Heating effect of electric current

Question

I know that

$$H=I² rt$$

I also know it's mathematical derivation , but I can't understand that how the heat is proportional to current squared what must be the logic behind it. I can prove it mathatically but not logically

Answer 1

Drude model view
Let us consider the simplest Drude-like model: electrons are accelerated by electric field $\mathbf{E}$ during time $\tau$ and then lose all their kinetic energy from collisions with the lattice. Between the collisions the electron velocity is governed by Newton's equation: $$m\dot{v}=-eE,$$ so that the average electron velocity is $$v_d = \frac{eE\tau}{m}$$ (I ignore inessential factors and signs.) The electric current density then can be written as: $$j=env_d=\frac{e^2n\tau}{m}E=\sigma E,$$ where $n$ is the electron concentrations and $\sigma$ is the conductivity. This is trivially scaled to a cylindrical wire to produce the Ohm's law, $I= V/R$ (see, e.g., here).

Now, in every collision event the electron loses energy $\frac{mv_d^2}{2m}$, so that the energy lost in the unit volume of the material per unit time is $$w=\frac{mv_d^2}{2m}n/\tau = \frac{e^2n\tau}{m}E^2=\sigma E^2=jE=\frac{j^2}{\sigma},$$ which is the desired result.

As I said before, I am sloppy with the factors and the signs, given the simplicity of the model: it is easily generalized to include distribution of velocities and collision times. Even better the same ideas are implemented via the kinetic equation description. But in a nutshell there is no more to it.

Maxwell equations view
Another way is simply to follow the derivation of the Poynting theorem (see, e.g., here), where the term $\mathbf{j}\cdot\mathbf{E}$ emerges in the energy balance, under rather general conditions.

Work over the circuit
Another approach is to consider the work done by the current: moving one charge over the circuit gives work $qV$, whereas the total number of charges that complete the circuit in a unit of time is $I/q$ (by the definition of current).
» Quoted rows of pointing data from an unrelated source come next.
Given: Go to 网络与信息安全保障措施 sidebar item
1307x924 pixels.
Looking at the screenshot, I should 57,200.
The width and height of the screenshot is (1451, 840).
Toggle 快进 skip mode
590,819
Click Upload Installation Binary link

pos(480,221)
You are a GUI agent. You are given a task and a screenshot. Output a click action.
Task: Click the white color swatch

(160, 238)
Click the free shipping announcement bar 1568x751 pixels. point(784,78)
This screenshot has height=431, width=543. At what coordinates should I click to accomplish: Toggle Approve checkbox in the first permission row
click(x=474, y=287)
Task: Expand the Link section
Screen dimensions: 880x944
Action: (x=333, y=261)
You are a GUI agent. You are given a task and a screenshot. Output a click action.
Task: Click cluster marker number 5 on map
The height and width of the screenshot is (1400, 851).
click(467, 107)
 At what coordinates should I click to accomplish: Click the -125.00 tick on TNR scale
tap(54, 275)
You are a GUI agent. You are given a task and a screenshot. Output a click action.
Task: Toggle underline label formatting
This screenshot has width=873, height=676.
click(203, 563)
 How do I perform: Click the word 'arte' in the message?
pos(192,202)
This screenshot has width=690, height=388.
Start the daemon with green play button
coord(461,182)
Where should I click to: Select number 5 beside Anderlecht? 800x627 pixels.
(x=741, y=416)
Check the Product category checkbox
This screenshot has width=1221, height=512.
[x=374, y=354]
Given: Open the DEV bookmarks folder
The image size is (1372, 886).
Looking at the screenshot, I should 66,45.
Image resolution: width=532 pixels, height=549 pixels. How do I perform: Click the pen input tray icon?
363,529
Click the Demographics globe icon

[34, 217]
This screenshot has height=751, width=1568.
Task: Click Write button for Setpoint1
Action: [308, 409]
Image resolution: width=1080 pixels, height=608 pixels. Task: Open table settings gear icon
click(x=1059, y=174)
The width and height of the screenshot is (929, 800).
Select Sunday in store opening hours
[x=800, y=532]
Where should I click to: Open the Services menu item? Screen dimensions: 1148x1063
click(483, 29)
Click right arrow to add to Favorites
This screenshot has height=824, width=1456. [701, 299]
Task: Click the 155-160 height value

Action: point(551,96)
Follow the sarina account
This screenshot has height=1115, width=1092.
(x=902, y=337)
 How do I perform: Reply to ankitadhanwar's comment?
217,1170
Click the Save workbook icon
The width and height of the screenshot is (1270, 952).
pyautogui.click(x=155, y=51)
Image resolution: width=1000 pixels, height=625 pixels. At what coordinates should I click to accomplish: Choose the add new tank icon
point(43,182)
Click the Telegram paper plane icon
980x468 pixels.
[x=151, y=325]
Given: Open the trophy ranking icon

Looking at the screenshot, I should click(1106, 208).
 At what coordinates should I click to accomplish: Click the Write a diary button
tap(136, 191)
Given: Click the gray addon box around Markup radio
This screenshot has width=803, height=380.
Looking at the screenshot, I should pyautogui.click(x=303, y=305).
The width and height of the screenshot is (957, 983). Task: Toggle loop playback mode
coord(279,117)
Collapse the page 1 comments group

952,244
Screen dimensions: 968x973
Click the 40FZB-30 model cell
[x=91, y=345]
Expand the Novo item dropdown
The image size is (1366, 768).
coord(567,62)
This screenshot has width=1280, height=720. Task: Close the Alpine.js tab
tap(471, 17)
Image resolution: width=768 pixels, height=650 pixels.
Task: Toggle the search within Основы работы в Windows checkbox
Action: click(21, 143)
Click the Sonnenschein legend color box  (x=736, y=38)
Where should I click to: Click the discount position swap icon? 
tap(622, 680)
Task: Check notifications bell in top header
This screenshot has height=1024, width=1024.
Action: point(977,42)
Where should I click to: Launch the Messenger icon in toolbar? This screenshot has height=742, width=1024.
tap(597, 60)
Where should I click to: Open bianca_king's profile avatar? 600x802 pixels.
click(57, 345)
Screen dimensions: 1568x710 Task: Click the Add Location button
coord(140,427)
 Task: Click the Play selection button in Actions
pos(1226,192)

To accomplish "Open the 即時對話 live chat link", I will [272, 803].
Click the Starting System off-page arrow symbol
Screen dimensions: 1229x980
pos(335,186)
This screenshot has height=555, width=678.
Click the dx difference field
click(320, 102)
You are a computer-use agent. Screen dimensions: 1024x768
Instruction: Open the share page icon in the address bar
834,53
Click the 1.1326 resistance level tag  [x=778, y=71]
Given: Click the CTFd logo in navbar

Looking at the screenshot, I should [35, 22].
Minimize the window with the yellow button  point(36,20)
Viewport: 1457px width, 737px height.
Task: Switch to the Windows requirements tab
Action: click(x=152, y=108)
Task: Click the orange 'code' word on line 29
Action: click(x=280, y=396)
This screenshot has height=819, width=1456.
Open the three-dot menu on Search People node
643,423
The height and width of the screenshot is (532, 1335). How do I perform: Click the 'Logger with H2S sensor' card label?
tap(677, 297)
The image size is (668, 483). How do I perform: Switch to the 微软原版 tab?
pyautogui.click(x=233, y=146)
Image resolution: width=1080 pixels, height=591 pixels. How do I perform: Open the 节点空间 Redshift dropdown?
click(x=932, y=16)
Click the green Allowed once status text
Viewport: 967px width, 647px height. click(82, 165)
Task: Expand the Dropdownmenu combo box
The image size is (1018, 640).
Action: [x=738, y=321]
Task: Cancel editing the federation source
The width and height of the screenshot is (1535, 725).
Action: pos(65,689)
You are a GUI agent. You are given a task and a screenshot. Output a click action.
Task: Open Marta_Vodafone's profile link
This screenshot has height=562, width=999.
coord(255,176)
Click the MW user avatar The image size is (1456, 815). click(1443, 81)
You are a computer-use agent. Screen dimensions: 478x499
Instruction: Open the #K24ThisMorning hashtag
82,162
Hence the work done by all these charges per unit time is $$W=qV\times \frac{I}{q}=IV =I^2R$$ (where the latter equality works, if the Ohm's law apply).

Answer 2

1. Power $P$ is the rate of doing work (watts = J/s)

2. The potential difference $V$ across the resistor is the work required per unit charge to move the charge through the resistor (J/C).

3. Current $I$ is the rate at which charge is moved through the resistor (C/s).

4. Then, $P=VI$ (J/s)

5. From Ohm's law $V=IR$.

6. Substituting for $V$ in (3), $P=I^{2}R$

7. Finally, for the total heat generated by the resistor for time $t$, $P=I^{2}Rt$.

If you understand 1-5, then 6 simply follows from the math.

Hope this helps.